El yazmasının altıncı tablosunda açıklanan programı kullanarak, şablon DNA'ya denatüre ve tavlama primerleri. Numuneye üç mikrolitre primer uzatma karışımı ekleyin ve el yazmasının yedinci tablosunda açıklanan PCR programını çalıştırın. Numuneye 4.1 mikrolitre DA atık karışımı ekleyin ve numuneyi el yazmasının sekizinci tablosundaki PCR programını kullanarak çalıştırın.
Daha sonra numuneye 21,5 mikrolitre üniversal adaptör ligasyon karışımı ekleyin ve 20 santigrat derecede 15 dakika inkübe edin. Numuneye 29 mikrolitre LM-PCR karışımı ekleyin, ardından numuneyi el yazmasının 10. tablosundaki programı kullanarak çalıştırın. 18 döngü LM-PCR'nin ardından, fare motor nöronlarından alınan ChIP-exo örnekleri% 1.5'lik bir agaroz jeli üzerinde elektroforeze edildi.
ChIP-exo Islet-1 sonuçları, ChIP-exo kütüphanelerinin LM-PCR ile başarılı bir şekilde amplifiye edildiğini gösteren 200 ila 400 baz çifti civarında amplifiye edilmiş DNA kütüphaneleri gösterdi. 100 baz çifti etrafındaki bant, adaptörlerden ve PCR primerlerinden gelen artefaktları temsil eder. Antikor kontrolü, spesifik olmayan arka plan DNA'sının lambda eksonükleaz tedavisi ile sindirildiğini göstermektedir.

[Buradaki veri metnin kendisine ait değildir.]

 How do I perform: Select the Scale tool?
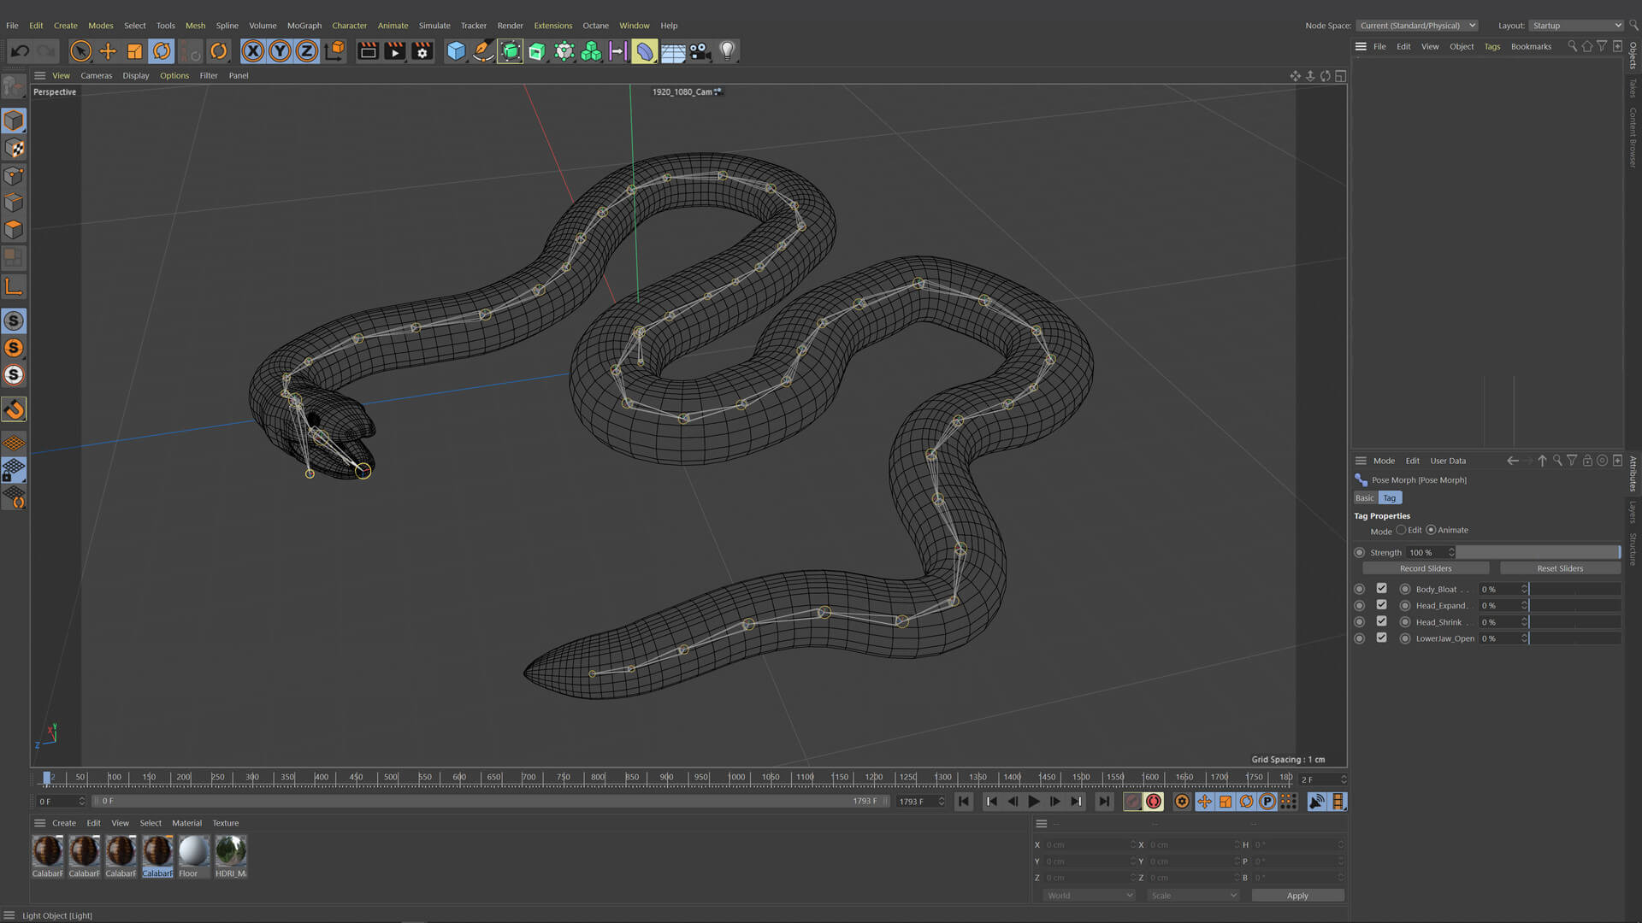pyautogui.click(x=134, y=51)
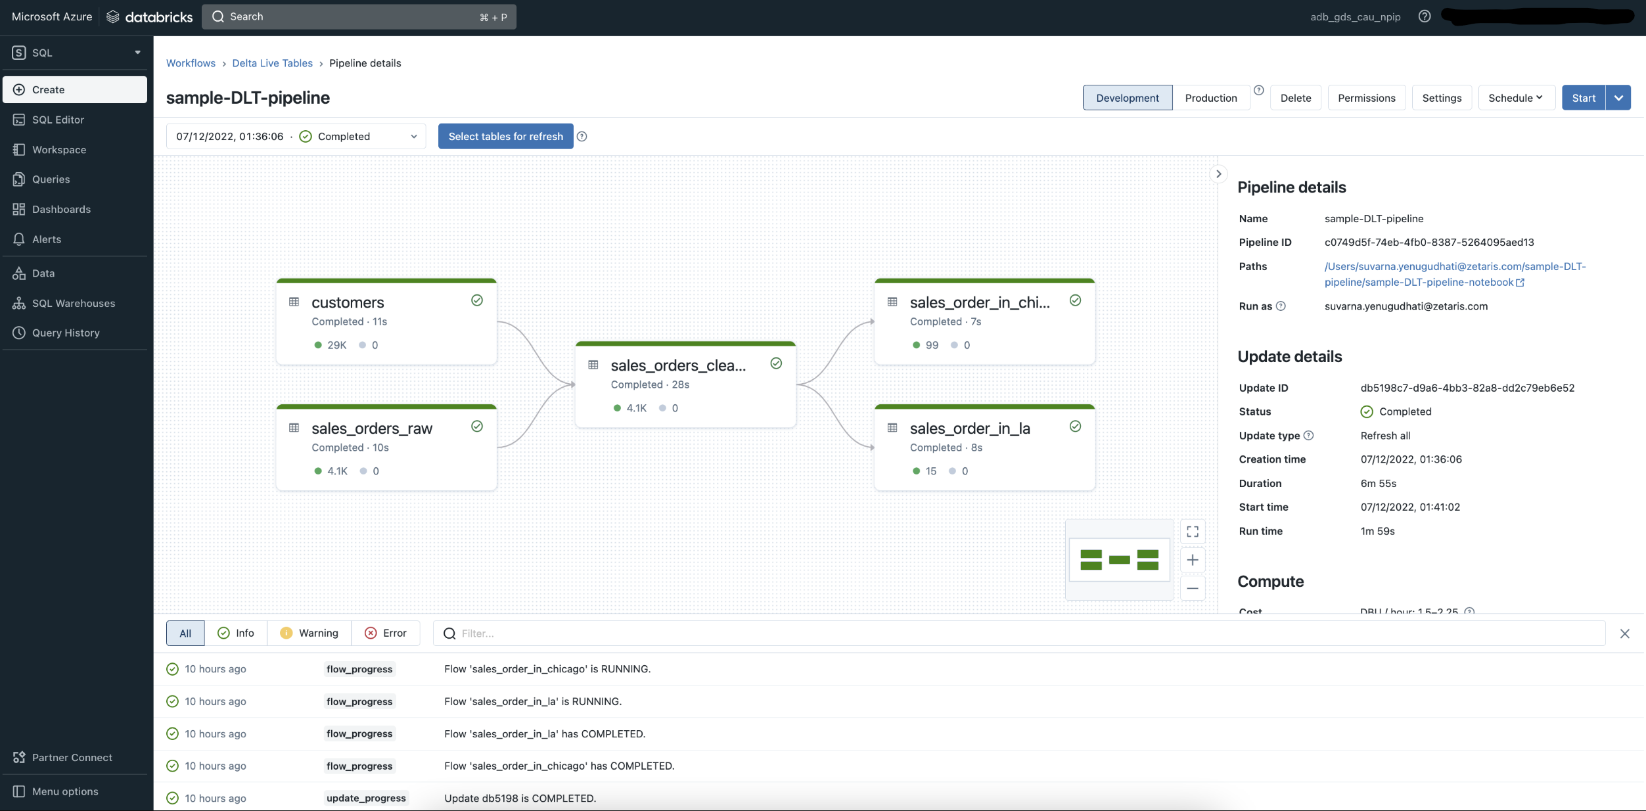Viewport: 1646px width, 811px height.
Task: Select Alerts in the sidebar
Action: 47,239
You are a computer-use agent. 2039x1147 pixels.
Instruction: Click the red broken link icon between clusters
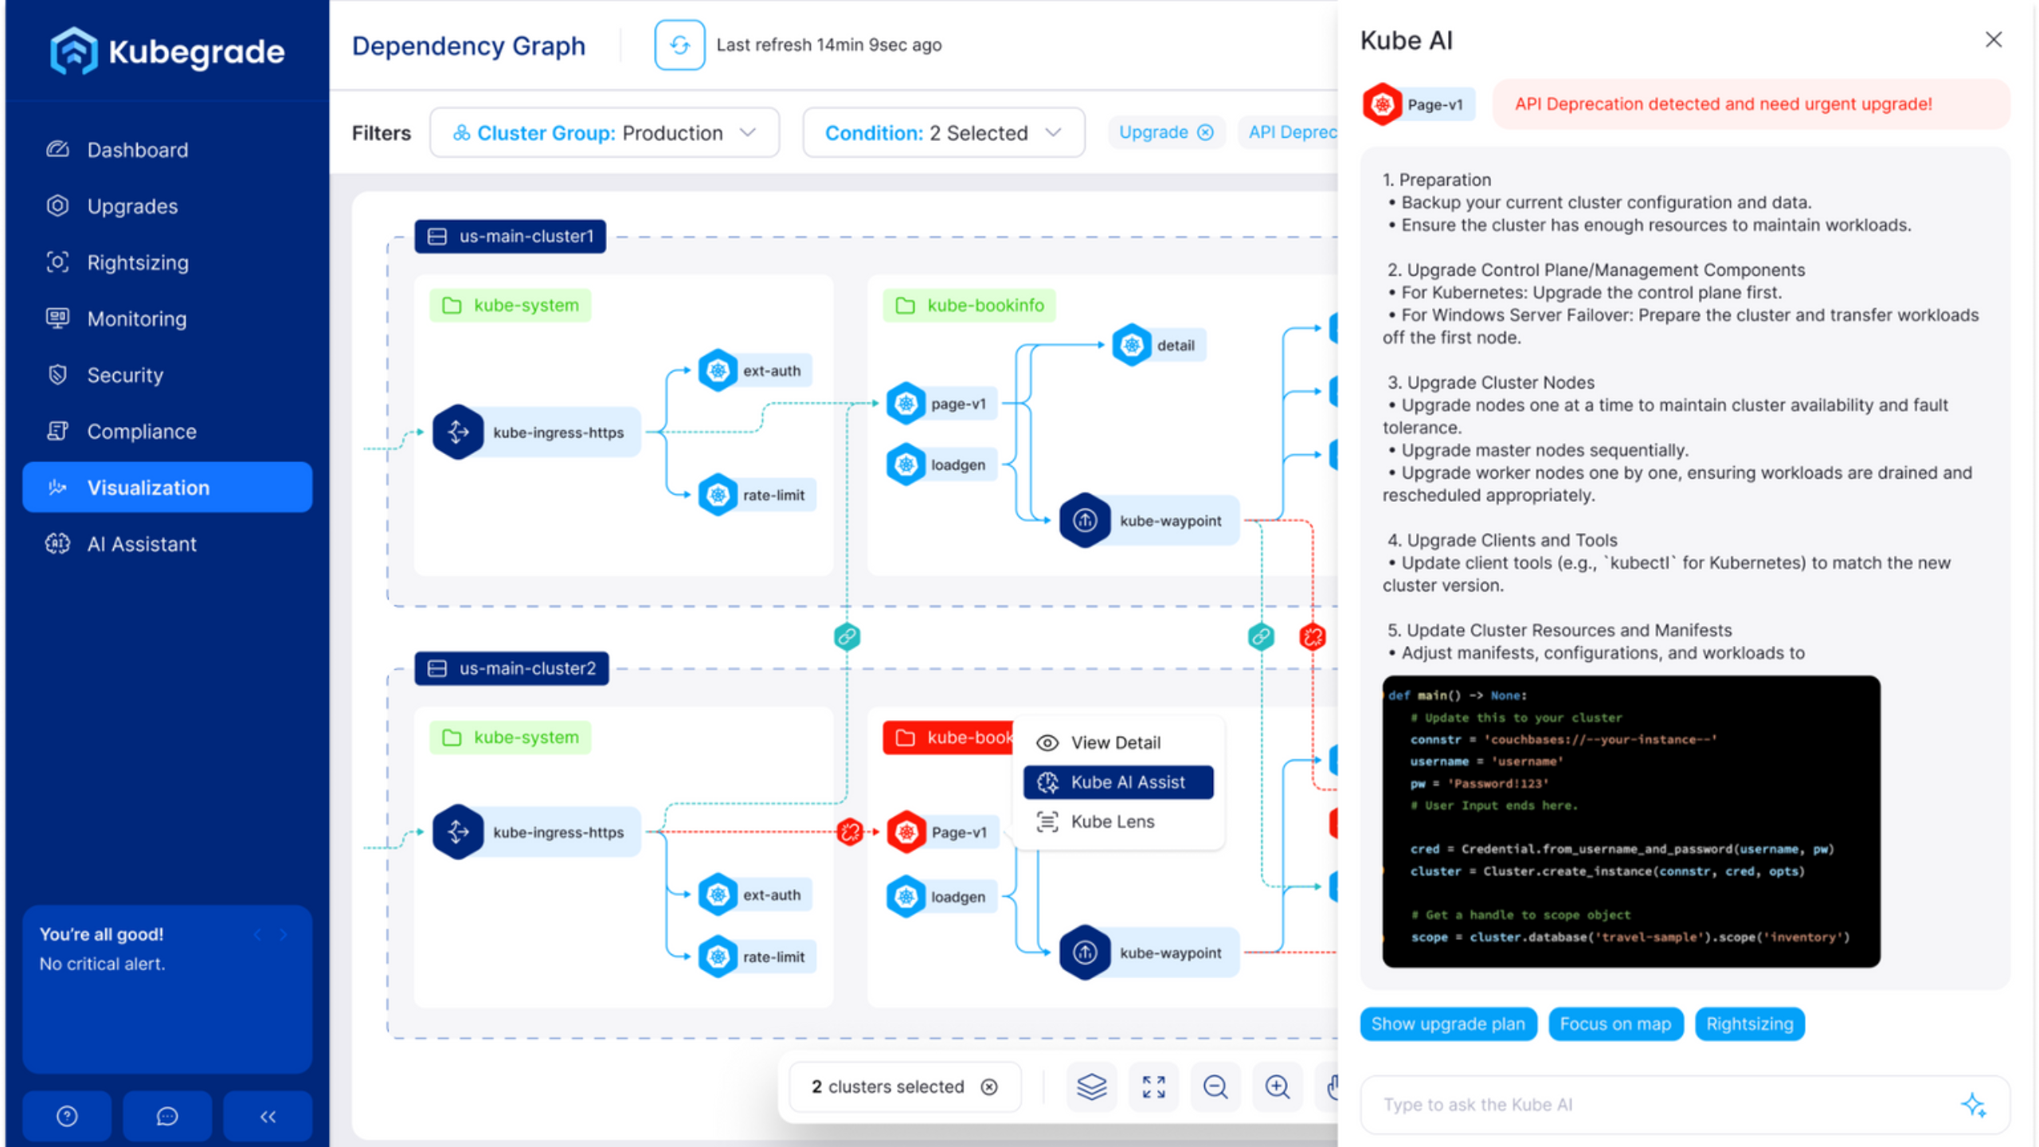(1312, 636)
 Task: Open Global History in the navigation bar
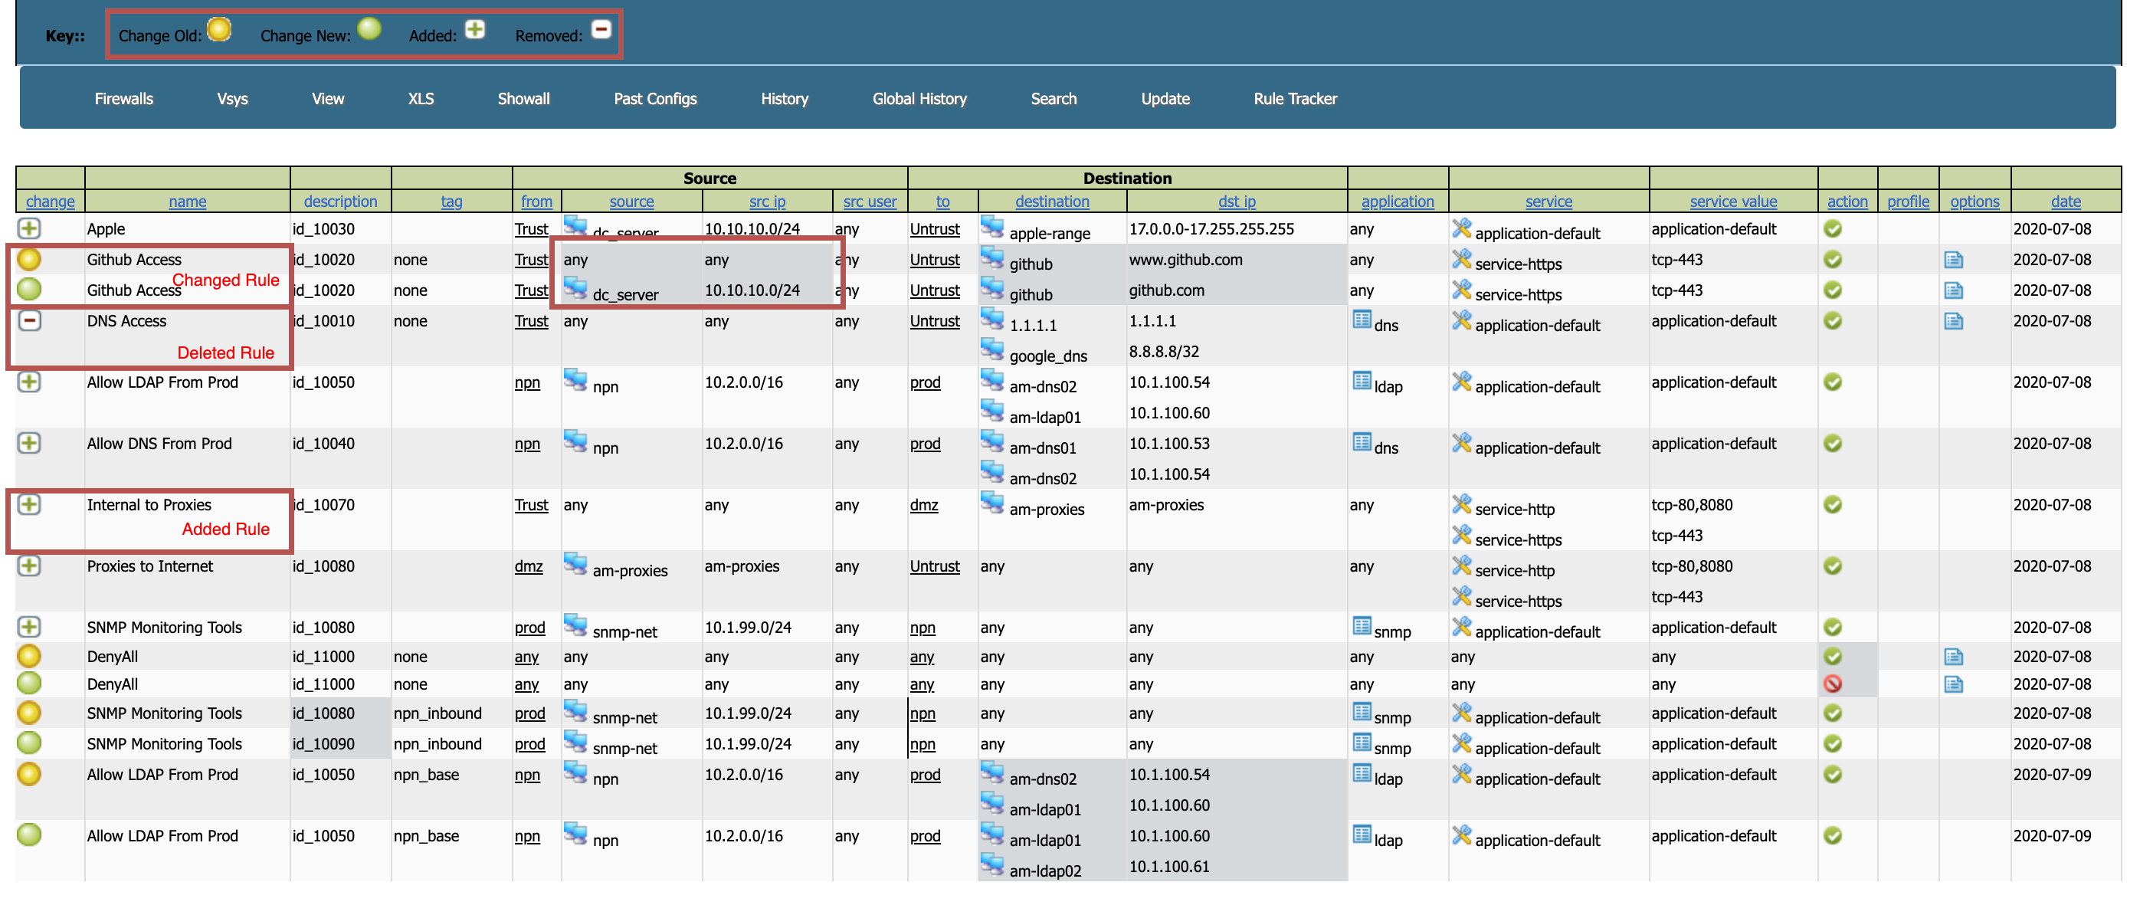[x=919, y=99]
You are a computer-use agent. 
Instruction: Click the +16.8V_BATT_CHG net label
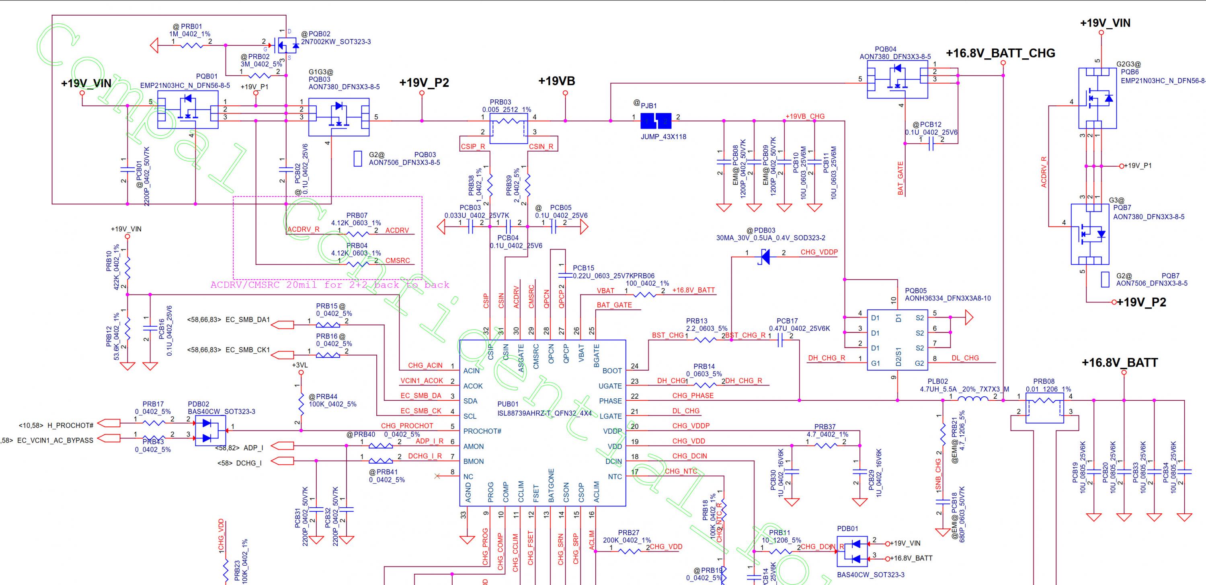tap(1000, 53)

ChIP-exo ve ChIP-seq kullanılarak, Islet-1'e bağlı konumlar belirlendi. ChIP-exo sinyali, çoklu kümelenmiş Adacık-1 transkripsiyon faktörü bağlanma modellerini tespit eden Adacık-1 bağlanma bölgelerine yüksek oranda odaklandı. ChIP-seq sinyali, ChIP-exo'nun Islet-1 için ChIP-seq'ten daha yüksek eşleme çözünürlüğüne sahip olduğunu gösteren daha geniş sinyaller gösterdi.
Çoklu transkripsiyon faktörleri genellikle DNA'yı bir protein-DNA kompleksi olarak yan yana bağlar. ChIP-exo, çoklu transkripsiyon faktörlerinin hedef DNA'yı nasıl tanıdığını ve düzenlediğini incelememizi sağlar.
View the full transcript and gain access to thousands of scientific videos
Bu çalışma, memeli nöronlarında protein-DNA etkileşimlerinin çözünürlüğünü artıran bir genomik haritalama yöntemi sunmaktadır. Eksonükleaz sindirimi ile işlenmiş kromatin-immünçökeltili DNA'nın yüksek verimli sıralama ile izlenmesiyle yöntem, neredeyse baz çifti haritalama çözünürlüğüne ulaşmaktadır.